Expansion of Timms Community Centre, a renewal of Douglas Recreation Centre, construction of an indoor aquatic facility, and development of a performing arts and culture centre, are all possible recreation enhancements being pondered for Langley City in the years to come.
Other suggestions in a draft 10-year parks, recreation, and culture master plan summary rolled out this week include obtaining new parks and upgrading existing facilities with the likes of a skate park, bike pump trak, beach volleyball court, and artifical turf fields.
There’s also ideas to improve the trail system, with a strong focus on improving connectivity.
Nothing is set in stone. Now is the chance for more public engagement, explained Kim Hilton, the City’s director of recreation, culture, and community services.
““The highlights, key themes, and recommendations are preliminary, and there’s still more public engagement to do, but it’s great to see residents re-imagining parks, recreational, and cultural amenities for the community’s changing needs now and into the future,” she said.

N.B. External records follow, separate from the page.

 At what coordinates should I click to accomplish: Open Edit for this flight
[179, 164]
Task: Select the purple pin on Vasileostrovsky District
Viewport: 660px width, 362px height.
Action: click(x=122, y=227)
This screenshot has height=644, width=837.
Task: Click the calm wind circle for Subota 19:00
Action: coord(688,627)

A successful master plan requires further consultation, and that is possible through a few methods, Hilton said.
First, people can read the summary of the draft plan online.
Second, residents are encouraged to complete a 10-minute online survey – deadline is Monday, April 25.
Third, folks can attend a virtual open house on Tuesday, April 12, at 6 p.m. Click on this link to register.
The parks master plan will build upon the vision developed through the Official Community Plan process, review existing plans, policies, and strategies, and conduct a technical review of existing facilities and amenities, Hilton explained.
“Community engagement will be an important factor in guiding this process to ensure its success,” she said, noting full draft recommendations will be completed this spring, with adodption of the draft plan anticipated this summer.
The input will provide direction to City council and staff on the acquisition and development of parks and open spaces, recreation, and cultural facilities, and the delivery of services to best meet the needs of the growing and changing community.
It will also help guage the City’s priorities when it comes to parks, recreation, and culture.
Hilton noted that whatever decisions are made, the changes are expected to phased in over time.